Sebagai salah satu kejuaraan golf nasional terbuka tertua di wilayah Asia Tenggara, ajang ini juga telah menjadi barometer prestasi bagi para pegolf internasional sejak lama. Beberapa legenda golf, seperti Ben Arda (1974) dan Frankie Minoza (1986 dan 1990) dari Filipina, Payne Stewart (1981) dari AS, Thaworn Wiratchant (2005 dan 2010) dan Thongchai Jaidee (2009) dari Thailand telah meraih sukses lewat ajang ini.
Naraaji Emerald Ramadhan Putra dan Randy Arbenata Muhamad Bintang ikut hadir untuk, masing-masing, memberi perspektif dari lini profesional dan amatir.
”Kalau persiapan sih seperti biasa, latihan konsisten dan maksimal. Hal yang paling penting adalah menjaga fokus dan mengurangi sosial media,” ungkap Randy.
Sementara itu, Naraajie menyoroti pentingnya kesiapan mental dan strategi teknis dalam menghadapi tekanan turnamen.

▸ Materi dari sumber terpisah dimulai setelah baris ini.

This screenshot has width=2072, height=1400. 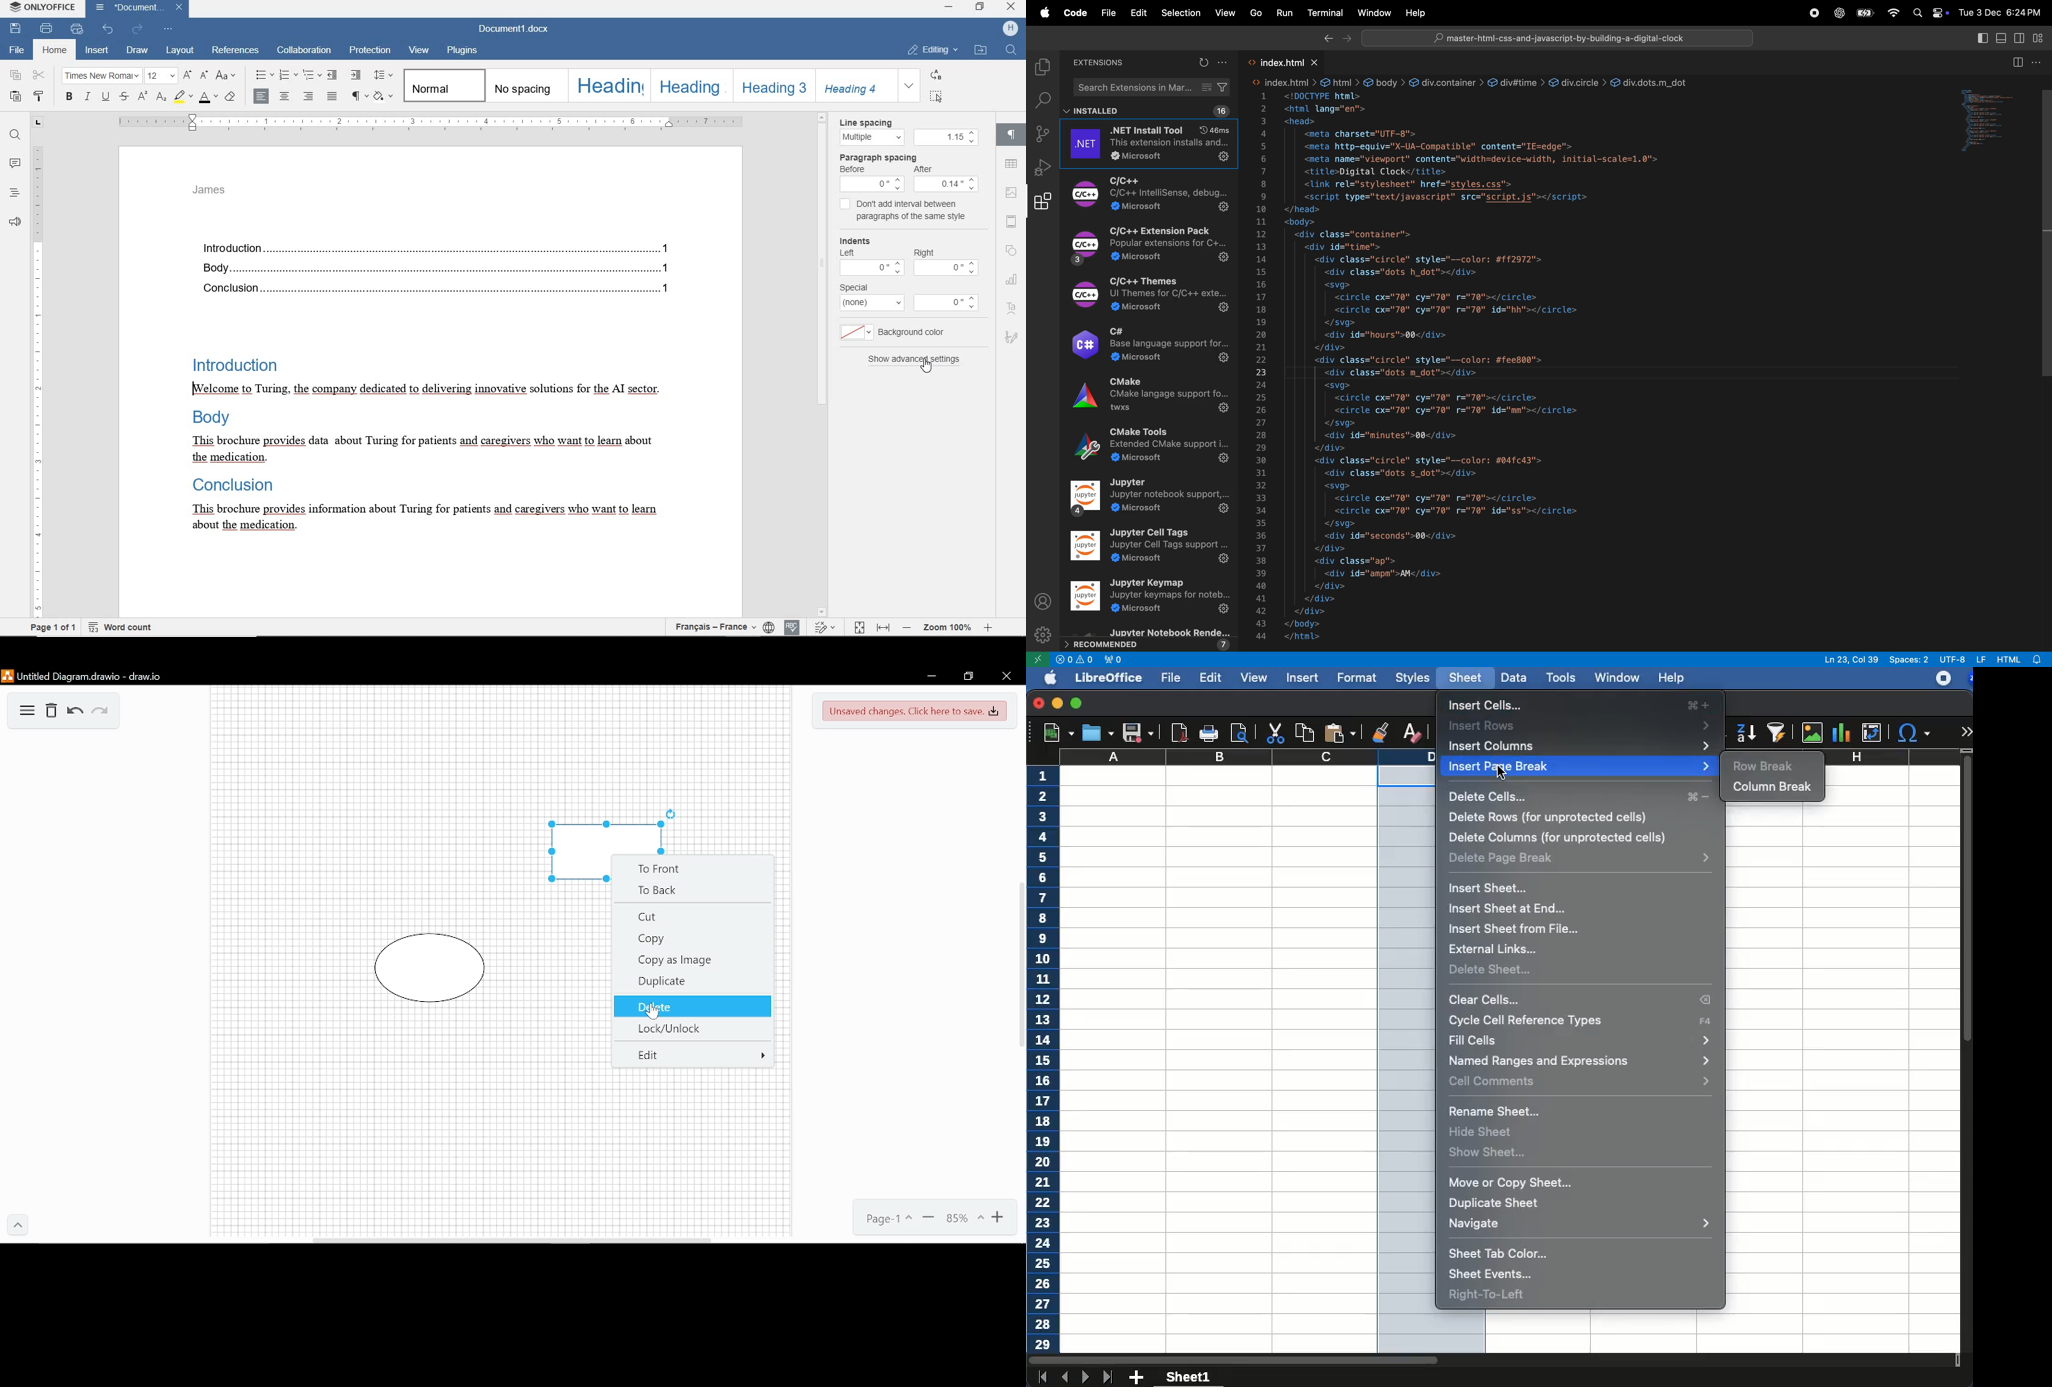 I want to click on file, so click(x=18, y=51).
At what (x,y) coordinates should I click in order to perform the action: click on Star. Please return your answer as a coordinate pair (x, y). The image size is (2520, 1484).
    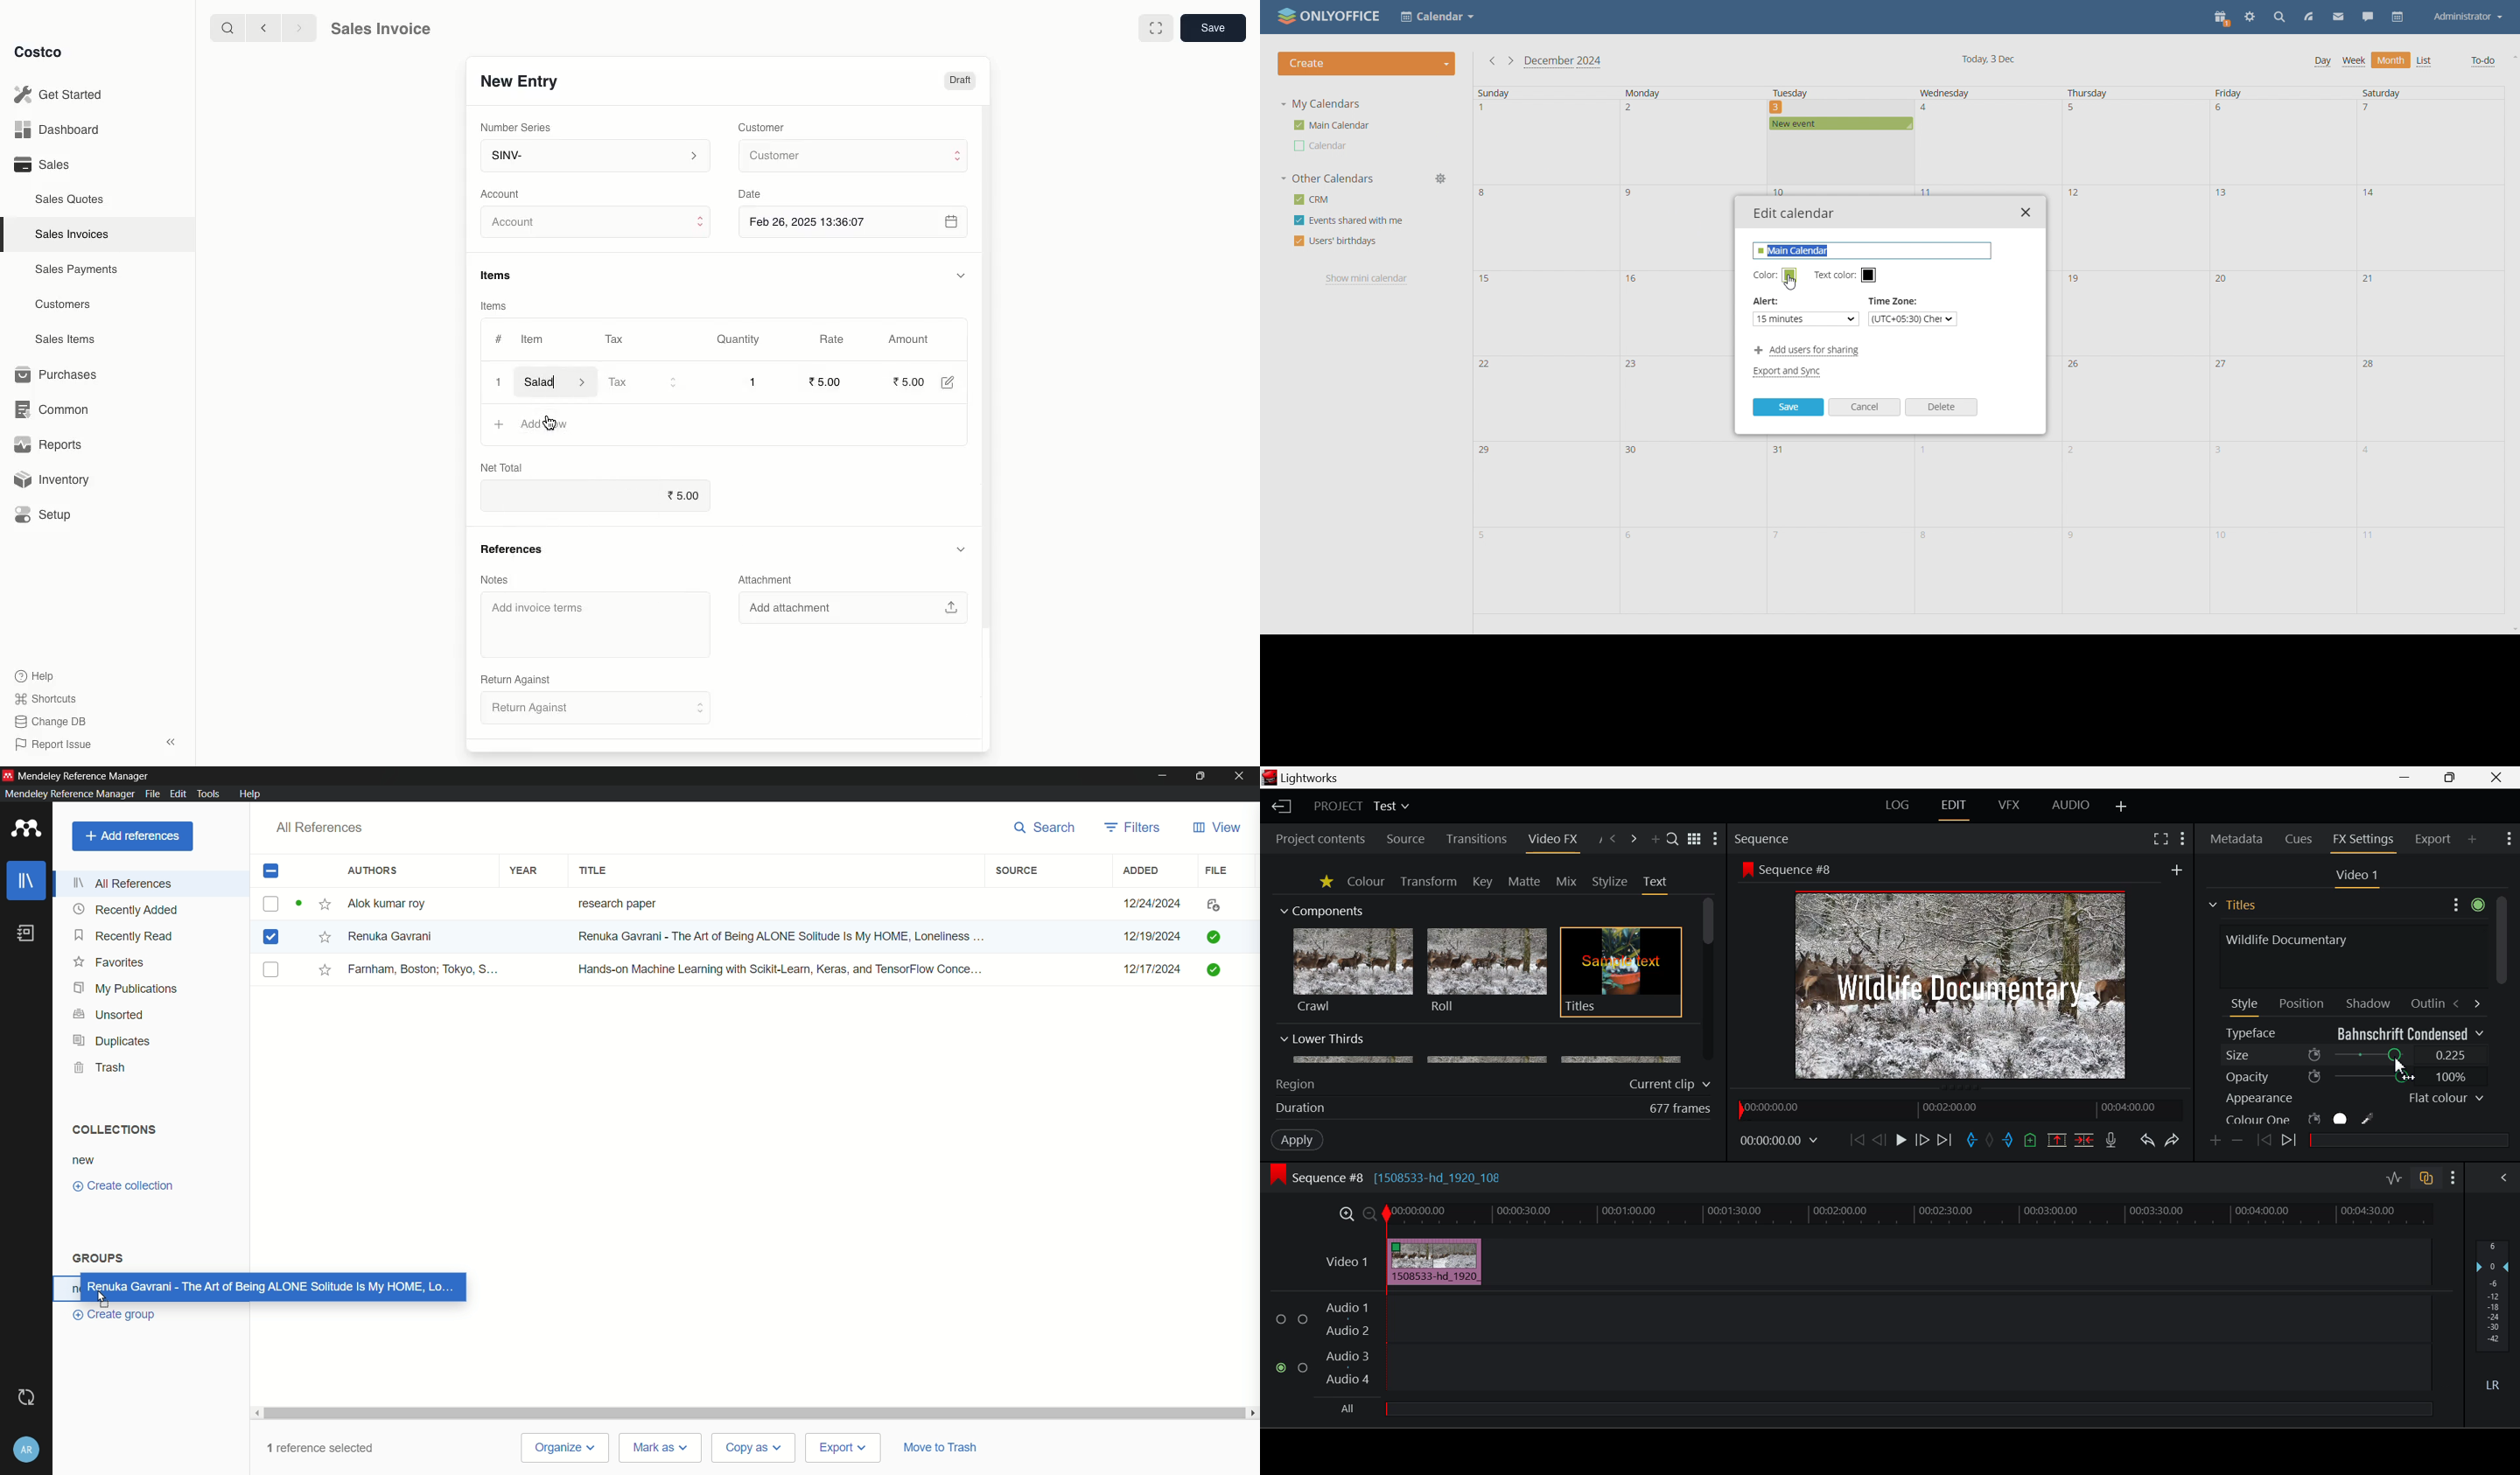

”Masih ada dua bulan lagi untuk mempersiapkan diri. Saya lebih fokus ke postur dan pukulan karena lapangannya cukup menantang secara teknis, terutama di area sekitar green. Tekanannya besar, jadi harus bermain sebaik mungkin,” jelasnya.
”Yang paling harus dihindari itu distraksi. Buat saya, media sosial dan hal-hal tidak penting lainnya bisa mengganggu. Tapi kalau saya bisa rileks, fokus, dan nyaman di zona saya sendiri, hasilnya akan mengikuti,” tambahnya.